# Feature-Extraktion from CNN

In this notebook we extract the values before they normally would be forwarded to the final fully connected layer. We use the values at this semi-final stage as features for the Machine Learning classifiers which are no Neural Networks. The values will be calculated for the training- and test-set with a fully trained CNN with attention. The (dis-)advatange of the CNN with attention ist, that it hast half the feature count then the normal CNN. The CNN has been trained beforehand on the training-set. To generate the features it basically runs in test-mode. Which means model.eval() and volatile=true for the input autograd.Variables in case of PyTorch which is used here. The generated values are saved as a CSV file. Each column in the CSV file stands for a result of the 1-max-pooling which is currently used. The actual training of the ML classfiers will happen in a different notebook

In [None]:

import json
import os
from pathlib import Path

path = os.path.realpath(os.path.join('..', '..'))
os.chdir(path)

import numpy as np
import pandas as pd
import torch
from tqdm import tqdm  # _notebook as tqdm
from torch.autograd.variable import Variable

from src.training.learning_session import LearningSession
from src.tools.config import Config

Because we would have to load the JSON config-file of the CNN anyway because of the name of the saved network-files, we will just use the LearningSession class in an irregular way. That doesn't lead to full function code clones and saves some work. This goes also for the preprocessed data for the CNN input. You have to be aware of the fact, that the config file should contain the actual params of the the training session you want to load your model from.

In [None]:
train_pipe_config_path = Path(Config.path.project_root_folder) / 'src' / 'strategies'
train_pipe_config_path = train_pipe_config_path / 'cnn' / 'attentive_cnn_config.json'
data_folder = Path(Config.path.data_folder)
train_file = data_folder / "features_train_i.csv"
test_file = data_folder / "features_test_i.csv"
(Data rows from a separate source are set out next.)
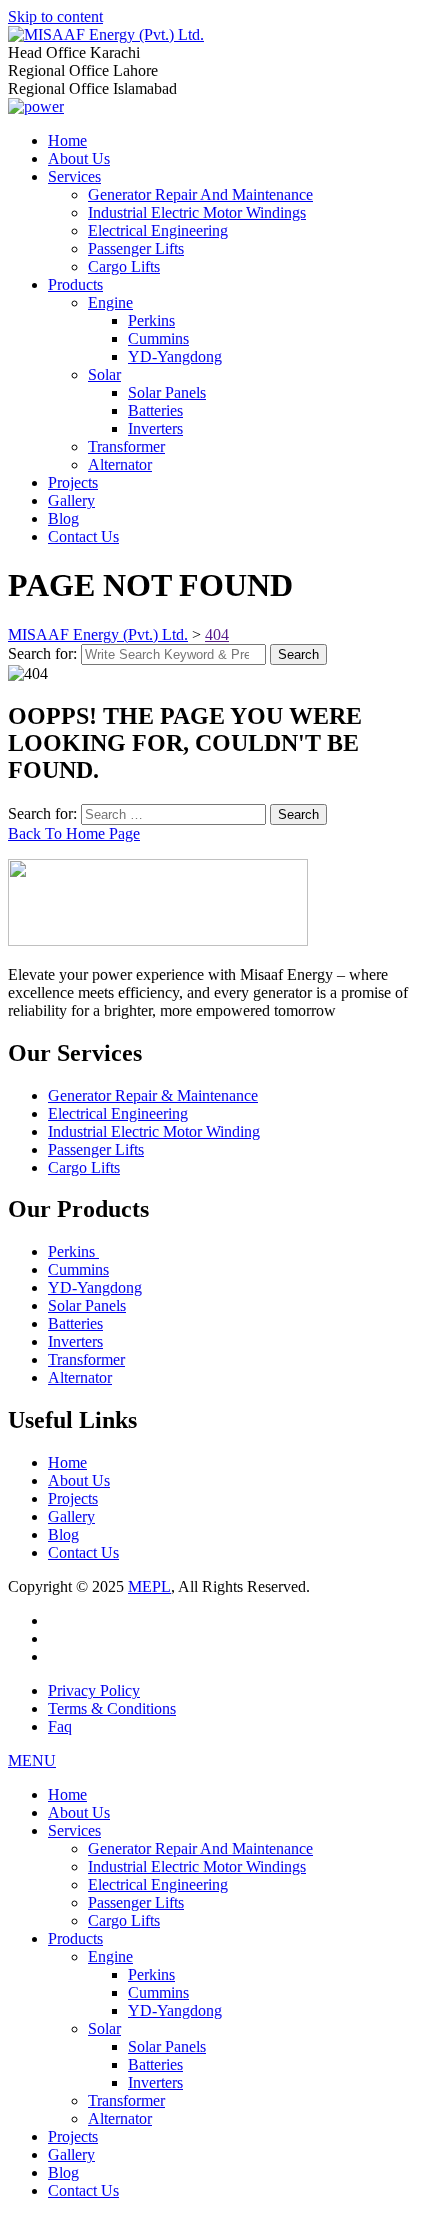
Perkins (151, 320)
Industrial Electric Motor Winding (154, 1131)
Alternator (120, 464)
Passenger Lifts (136, 248)
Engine (110, 302)
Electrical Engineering (158, 230)
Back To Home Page (74, 833)
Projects (73, 482)
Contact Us (83, 536)
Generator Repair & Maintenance (153, 1095)
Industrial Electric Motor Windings (197, 212)
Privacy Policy (94, 1690)
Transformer (126, 446)
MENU (32, 1760)
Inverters (155, 428)
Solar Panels (167, 392)
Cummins (158, 338)
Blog (63, 518)
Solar (104, 374)
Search (298, 654)
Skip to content (55, 16)
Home (67, 140)
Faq (60, 1726)
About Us (79, 158)
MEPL (149, 1586)
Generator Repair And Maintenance (200, 194)
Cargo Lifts (124, 266)
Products (75, 284)
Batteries (155, 410)
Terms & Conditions (112, 1708)
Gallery (71, 500)
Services (74, 176)
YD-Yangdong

with open(str(train_pipe_config_path)) as file:
    params = json.load(file)

logger_args = {
    'tensorboard_log_dir': Config.path.log_folder,
    'mongo_host': 'localhost',
    'mongo_port': Config.logging.port
}
params['logger']['args'].update(logger_args)
params['learning_session'].update({'cache_folder': Config.path.cache_folder})
ls = LearningSession(params)

In [None]:
%%time
result_dict = ls.data_factory.get_data()
train_datadict = result_dict['train_data']
test_datadict = result_dict['test_data']
reply_lengths = result_dict.get('reply_lengths', None)
ls.word_vectors = result_dict.get('word_vectors', None)
model = ls._load_saved_model(fold=1, mode="tr_full")

if model is None:
    raise Warning("Loading of model has failed, there seems to be no model with given parameters")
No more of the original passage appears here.